-------- Data for this exercise --------

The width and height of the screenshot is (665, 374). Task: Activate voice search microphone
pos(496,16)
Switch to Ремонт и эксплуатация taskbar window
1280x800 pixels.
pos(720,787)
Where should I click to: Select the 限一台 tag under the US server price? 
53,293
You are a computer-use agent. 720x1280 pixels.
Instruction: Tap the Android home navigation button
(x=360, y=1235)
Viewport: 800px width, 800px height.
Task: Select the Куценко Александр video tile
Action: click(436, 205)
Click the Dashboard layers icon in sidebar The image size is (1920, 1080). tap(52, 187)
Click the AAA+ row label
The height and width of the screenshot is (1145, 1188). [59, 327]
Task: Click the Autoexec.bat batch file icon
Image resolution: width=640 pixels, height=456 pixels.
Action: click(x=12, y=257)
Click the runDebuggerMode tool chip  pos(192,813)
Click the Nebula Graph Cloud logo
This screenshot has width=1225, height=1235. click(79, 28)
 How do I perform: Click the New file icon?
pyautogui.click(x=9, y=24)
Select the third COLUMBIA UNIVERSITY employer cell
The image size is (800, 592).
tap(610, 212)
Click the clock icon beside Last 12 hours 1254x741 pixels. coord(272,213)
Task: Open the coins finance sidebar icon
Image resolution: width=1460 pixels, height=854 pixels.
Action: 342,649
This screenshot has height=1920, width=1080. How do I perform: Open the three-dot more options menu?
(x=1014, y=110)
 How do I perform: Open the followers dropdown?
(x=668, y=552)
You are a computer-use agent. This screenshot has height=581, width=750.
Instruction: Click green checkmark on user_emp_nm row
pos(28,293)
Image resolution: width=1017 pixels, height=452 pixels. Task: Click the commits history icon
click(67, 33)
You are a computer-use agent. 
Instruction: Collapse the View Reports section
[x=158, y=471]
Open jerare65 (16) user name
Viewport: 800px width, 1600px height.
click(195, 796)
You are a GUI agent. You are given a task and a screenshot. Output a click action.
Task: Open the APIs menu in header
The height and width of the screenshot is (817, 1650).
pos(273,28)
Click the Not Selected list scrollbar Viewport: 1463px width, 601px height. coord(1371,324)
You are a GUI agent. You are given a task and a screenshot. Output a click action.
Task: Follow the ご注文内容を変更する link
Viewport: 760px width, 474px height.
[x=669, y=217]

--------

• Exercise directions:
Only the lines from the one bearing "Task: Follow the ご注文内容を変更する link" through the end of the entries above belong in the answer, each one exactly as given.

• Result for this exercise:
Task: Follow the ご注文内容を変更する link
Viewport: 760px width, 474px height.
[x=669, y=217]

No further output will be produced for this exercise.